Saturday, 13 December 2014

David's Story

I first met David in the spring of 2009. He was referred to me from the community mental health team and was one of my first clients in my role as a social inclusion bridge builder. I knew very little about him except that he enjoyed playing guitar. This was key information as it meant that David might benefit from the skills of an arts bridge builder like myself to help enable him to access music activities in the mainstream community.

The first meeting with David took place at the unit where he lived with five other people who had also had spells in mental hospitals. David was happy there and had no desire to move to independent living.

Our first meeting didn't look promising to begin with. David was clearly uneasy and anxious. He adopted an almost semi-foetal position on the living-room settee. He was prompted to give answers to my questions by a well-meaning but misguided home manager. Her blunt interjections did nothing to make him more forthcoming about himself nor about any areas he might wish to follow up in mainstream life. Thinking that not much progress had been made, I eventually made another appointment with David for us to meet together in a week's time at the nearby Costa’s.

Just as I was getting up to go, David said: 'Do you want to see my new guitar?' 'Yes’ I replied, speaking not only in my role as an arts bridge builder but also as a fellow-musician and enthusiast. David ushered me into his room, where I was immediately struck by a dazzling array of music-related gear.

Back in his secure personal world David became animated and talkative. He showed me round his collection of guitars, music effects, recording equipment, amplifiers, CDs, music and tech magazines. ‘Do you want to hear something I recorded?’ he asked. David’s playing was impressive - clearly no slouch he had obviously spent hour upon hour meticulously learning guitar and studying his mentors who included Carlos Santana, Steve Vai and David Gilmour.

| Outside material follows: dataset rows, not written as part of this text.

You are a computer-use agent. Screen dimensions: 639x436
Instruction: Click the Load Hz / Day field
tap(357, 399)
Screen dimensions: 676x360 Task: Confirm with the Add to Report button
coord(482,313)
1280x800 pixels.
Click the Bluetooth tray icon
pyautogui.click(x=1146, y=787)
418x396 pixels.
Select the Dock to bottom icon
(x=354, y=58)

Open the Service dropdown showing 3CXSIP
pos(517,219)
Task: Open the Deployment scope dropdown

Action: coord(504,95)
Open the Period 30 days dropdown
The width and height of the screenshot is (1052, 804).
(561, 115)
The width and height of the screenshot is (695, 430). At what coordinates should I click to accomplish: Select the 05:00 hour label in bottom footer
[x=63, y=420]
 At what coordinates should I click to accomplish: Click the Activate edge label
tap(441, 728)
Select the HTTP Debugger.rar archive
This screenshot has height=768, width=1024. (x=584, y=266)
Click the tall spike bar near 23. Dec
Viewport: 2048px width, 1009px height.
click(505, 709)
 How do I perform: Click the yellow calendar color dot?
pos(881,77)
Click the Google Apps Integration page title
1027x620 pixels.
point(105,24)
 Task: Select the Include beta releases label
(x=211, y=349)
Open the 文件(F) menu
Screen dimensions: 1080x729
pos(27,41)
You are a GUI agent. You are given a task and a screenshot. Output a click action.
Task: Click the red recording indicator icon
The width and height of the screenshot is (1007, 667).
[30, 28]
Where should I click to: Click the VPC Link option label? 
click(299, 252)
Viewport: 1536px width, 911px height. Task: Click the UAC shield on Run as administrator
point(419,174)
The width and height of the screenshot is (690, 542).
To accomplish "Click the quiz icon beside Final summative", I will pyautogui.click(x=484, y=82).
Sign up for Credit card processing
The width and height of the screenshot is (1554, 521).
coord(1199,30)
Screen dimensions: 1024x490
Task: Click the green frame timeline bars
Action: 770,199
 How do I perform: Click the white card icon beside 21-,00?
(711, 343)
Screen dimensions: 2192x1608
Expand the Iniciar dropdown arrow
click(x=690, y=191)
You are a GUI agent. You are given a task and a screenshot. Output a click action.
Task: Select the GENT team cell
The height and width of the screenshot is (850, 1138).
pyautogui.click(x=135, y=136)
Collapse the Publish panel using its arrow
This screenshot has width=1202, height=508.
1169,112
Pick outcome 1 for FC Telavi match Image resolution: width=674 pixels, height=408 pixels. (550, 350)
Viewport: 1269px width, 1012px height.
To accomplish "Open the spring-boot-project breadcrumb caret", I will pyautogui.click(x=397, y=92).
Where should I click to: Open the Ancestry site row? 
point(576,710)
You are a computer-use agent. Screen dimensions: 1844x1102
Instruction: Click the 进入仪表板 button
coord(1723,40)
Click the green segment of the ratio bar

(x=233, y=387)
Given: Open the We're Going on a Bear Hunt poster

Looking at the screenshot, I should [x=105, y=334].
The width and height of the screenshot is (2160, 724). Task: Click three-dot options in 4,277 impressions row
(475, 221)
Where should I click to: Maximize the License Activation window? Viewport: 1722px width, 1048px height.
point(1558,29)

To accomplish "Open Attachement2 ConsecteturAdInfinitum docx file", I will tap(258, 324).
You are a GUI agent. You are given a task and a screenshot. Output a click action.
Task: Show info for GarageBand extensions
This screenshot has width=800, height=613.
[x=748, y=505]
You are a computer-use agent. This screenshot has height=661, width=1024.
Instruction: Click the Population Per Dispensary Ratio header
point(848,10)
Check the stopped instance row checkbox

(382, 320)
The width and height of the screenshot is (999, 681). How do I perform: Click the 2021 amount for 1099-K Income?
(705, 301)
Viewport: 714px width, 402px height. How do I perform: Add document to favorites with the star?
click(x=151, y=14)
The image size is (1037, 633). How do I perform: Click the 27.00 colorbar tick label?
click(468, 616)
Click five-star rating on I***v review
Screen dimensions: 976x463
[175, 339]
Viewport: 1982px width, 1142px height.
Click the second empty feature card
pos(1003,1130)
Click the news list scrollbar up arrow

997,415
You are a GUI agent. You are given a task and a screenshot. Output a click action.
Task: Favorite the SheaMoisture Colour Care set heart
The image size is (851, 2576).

I knew then that I would have a reasonably smooth ride signposting David to outlets that suited his own main choices and goals. Any difficulties would not arise from David but if anything, from the detailed red tape of sorting out arrangements through the mental health team.

As it turned out David’s clinical team were very helpful. I introduced David to the local recording studio where he chose to do a weekly two-hour rehearsal session, bringing his own guitar. This was deemed to be a key part of his care and recovery plan. Social services were initially difficult to work with but eventually agreed to fund it through the ‘direct payments’ or personal budgets system.

Five years on, David continues to make great progress. The recording studio remains one of his main lifelines into accessing mainstream life. He has teamed up with fellow musicians on a variety of projects and was a key contributor to the short animation film ‘Mr. Fox’s Night Out’, screened at the Wimbledon International ‘shorts’ festival.

Many other milestones have been achieved. David took a part-time job as an assistant at the recording studio. He continues to collaborate regularly with other musicians, many of them his peers - mental health survivors.

None of these milestones could have been achieved without the idea that lies behind it. Mental health recovery and care plans that incorporate the client’s goals, hopes, dreams and aspirations. Assessments that help the individual to identify personal aspirations. Above all, the individual must be permitted to operate in mainstream settings outside hospitals or day centres.

Every client who has been through mental health services will already have been appraised many times on the basis of his or her diagnoses and history. A different discussion with the client on the basis of goals, hopes and personal priorities enables a break away from purely clinical approaches. It also permits what can turn out to be highly successful transitions back into mainstream life and social inclusion without prejudice.